Hyperzincaemia and hypercalprotectinaemia: a new disorder of zinc metabolism.

BACKGROUND: Calprotectin (complex of S100A8 and S100A9) is the major calcium and zinc-binding protein of phagocytes. We report a new syndrome with recurrent infections, inflammation, and hyperzincaemia associated with excessively high plasma concentrations of calprotectin. METHODS: We measured calprotectin in plasma and protein fractions by ELISA assay and zinc by atomic absorption spectrometry. Plasma proteins were fractionated by size exclusion chromatography and electrophoresis.

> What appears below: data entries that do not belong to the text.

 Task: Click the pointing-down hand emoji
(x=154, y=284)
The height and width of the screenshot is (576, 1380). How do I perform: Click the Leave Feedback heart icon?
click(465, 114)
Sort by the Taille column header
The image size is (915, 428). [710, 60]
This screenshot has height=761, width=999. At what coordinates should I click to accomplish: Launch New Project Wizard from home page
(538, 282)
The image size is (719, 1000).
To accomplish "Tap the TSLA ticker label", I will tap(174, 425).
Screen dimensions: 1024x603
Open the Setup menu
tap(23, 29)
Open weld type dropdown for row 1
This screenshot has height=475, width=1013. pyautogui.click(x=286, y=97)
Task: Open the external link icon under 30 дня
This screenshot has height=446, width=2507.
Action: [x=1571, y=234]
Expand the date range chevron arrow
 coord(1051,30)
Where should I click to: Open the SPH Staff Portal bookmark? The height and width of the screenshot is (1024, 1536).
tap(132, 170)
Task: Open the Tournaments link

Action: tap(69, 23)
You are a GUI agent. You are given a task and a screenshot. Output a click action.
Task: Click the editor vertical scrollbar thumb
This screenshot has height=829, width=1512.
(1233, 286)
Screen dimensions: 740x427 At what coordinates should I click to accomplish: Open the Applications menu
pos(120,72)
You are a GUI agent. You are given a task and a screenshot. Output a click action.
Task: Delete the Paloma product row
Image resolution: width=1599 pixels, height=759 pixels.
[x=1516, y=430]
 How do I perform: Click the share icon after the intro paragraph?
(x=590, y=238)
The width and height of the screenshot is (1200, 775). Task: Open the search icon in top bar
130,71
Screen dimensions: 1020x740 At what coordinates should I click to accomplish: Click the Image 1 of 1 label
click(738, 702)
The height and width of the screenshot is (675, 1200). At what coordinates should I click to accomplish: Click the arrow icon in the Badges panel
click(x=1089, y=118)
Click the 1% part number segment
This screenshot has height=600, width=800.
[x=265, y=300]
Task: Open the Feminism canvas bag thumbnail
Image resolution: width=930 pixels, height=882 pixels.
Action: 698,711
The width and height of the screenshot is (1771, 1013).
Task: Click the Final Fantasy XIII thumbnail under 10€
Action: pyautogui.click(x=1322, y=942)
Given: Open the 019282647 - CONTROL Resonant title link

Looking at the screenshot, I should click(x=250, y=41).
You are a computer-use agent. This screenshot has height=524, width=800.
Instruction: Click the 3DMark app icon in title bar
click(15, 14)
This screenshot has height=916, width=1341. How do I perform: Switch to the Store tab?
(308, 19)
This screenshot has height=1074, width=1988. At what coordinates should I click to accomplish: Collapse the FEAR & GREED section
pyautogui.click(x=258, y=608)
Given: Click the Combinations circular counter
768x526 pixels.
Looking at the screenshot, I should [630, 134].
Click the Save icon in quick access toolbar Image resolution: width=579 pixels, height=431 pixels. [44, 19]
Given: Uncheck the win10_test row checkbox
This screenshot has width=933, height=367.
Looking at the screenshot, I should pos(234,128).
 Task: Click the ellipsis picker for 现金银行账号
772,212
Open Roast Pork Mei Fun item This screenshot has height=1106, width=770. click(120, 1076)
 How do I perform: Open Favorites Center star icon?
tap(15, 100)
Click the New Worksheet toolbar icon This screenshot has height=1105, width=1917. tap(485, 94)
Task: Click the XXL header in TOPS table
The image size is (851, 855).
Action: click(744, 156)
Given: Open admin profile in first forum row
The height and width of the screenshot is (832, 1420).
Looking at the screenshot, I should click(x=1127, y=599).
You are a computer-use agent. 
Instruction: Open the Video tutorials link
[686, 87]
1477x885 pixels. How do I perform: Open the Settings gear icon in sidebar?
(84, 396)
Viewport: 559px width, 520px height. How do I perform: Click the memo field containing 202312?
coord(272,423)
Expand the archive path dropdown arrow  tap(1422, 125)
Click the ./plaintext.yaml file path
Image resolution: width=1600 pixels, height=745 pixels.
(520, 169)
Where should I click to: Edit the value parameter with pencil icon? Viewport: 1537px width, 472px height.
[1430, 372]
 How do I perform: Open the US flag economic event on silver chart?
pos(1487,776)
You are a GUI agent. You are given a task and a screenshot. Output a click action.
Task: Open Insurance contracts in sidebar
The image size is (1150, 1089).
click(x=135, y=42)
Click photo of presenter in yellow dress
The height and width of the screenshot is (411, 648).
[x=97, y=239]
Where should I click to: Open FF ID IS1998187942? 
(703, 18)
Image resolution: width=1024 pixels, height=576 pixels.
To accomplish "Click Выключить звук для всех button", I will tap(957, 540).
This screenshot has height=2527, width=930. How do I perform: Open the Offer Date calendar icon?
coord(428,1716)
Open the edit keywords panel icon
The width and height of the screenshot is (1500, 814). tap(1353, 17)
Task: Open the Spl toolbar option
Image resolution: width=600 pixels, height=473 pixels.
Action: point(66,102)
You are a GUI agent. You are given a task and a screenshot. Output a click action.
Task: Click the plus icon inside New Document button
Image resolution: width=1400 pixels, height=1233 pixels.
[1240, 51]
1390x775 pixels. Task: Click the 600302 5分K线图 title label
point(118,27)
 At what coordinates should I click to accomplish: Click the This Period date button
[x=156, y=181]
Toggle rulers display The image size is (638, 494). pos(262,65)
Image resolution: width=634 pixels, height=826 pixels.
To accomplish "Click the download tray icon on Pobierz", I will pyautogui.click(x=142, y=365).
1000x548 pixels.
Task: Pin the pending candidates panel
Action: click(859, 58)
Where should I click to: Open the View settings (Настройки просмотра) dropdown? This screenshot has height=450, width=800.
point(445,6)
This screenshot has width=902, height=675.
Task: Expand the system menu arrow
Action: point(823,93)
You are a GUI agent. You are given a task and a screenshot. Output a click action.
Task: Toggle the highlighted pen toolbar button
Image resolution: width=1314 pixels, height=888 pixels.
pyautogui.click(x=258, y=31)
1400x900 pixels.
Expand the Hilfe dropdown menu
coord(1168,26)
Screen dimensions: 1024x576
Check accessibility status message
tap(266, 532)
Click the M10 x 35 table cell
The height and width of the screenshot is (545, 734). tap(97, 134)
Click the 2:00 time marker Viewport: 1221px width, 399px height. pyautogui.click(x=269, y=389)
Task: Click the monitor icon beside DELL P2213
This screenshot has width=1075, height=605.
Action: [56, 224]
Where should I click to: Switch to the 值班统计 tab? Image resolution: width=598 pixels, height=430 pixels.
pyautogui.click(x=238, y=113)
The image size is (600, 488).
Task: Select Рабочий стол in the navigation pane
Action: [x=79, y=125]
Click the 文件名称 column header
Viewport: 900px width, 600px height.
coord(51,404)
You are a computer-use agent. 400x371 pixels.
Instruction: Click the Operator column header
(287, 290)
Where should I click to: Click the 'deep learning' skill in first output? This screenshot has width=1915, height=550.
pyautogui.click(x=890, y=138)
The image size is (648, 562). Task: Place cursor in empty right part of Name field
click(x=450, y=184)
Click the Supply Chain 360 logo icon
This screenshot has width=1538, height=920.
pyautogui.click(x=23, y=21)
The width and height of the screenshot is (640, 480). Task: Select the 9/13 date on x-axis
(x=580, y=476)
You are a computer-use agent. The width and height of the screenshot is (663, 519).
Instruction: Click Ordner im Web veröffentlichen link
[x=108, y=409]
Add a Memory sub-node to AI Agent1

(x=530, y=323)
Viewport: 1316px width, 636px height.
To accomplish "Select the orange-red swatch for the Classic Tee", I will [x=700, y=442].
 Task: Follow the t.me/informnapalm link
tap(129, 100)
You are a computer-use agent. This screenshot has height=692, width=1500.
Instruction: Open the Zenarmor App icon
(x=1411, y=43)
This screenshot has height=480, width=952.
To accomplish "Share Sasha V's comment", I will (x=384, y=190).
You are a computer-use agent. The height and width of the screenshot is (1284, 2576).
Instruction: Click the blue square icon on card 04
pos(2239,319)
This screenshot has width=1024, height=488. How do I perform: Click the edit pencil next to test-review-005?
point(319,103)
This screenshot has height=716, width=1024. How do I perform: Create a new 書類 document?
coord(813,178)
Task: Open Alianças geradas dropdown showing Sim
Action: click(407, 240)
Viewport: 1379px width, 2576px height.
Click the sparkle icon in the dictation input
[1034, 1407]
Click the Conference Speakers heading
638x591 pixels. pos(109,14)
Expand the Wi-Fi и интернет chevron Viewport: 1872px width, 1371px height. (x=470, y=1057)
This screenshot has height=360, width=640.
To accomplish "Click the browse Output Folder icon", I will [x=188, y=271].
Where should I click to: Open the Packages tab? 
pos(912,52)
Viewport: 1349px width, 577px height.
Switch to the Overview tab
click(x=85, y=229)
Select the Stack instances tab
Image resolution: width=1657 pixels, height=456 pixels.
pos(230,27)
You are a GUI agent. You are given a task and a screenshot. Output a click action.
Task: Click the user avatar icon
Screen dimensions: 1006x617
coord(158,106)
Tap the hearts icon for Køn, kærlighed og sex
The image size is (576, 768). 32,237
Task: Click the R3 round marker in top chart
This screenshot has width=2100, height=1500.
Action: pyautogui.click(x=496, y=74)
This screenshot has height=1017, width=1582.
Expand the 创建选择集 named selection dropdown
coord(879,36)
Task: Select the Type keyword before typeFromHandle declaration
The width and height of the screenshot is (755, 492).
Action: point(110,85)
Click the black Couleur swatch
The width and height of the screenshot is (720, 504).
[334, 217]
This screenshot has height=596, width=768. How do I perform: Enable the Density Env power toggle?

Mass spectra of purified proteins were determined by MALDI-TOFMS. FINDINGS: We assessed five patients, two of whom are related. All patients had much the same biochemical findings of hyperzincaemia (77-200 micromol/L, reference range 11-18 micromol/L) and raised plasma calprotectin concentrations (1.4-6.5 g/L, reference range <1 mg/L). All patients presented with recurrent infections, hepatosplenomegaly, anaemia, and evidence of systemic inflammation. Three patients had cutaneous inflammation and three presented in infancy with severe growth failure. Size exclusion chromatography showed that zinc and calprotectin were associated in a broad fraction with molecular weight range 100-300 kDa. Analysis by electrophoresis and mass spectrometry showed that the patients' protein contained normal S100A8 and S100A9 subunits. INTERPRETATION: Dysregulation of zinc metabolism associated with accumulation in plasma of S100A8 and S100A9 defines a new disease, which encompasses a pathological role for dysregulation of two members of the large S100 protein family.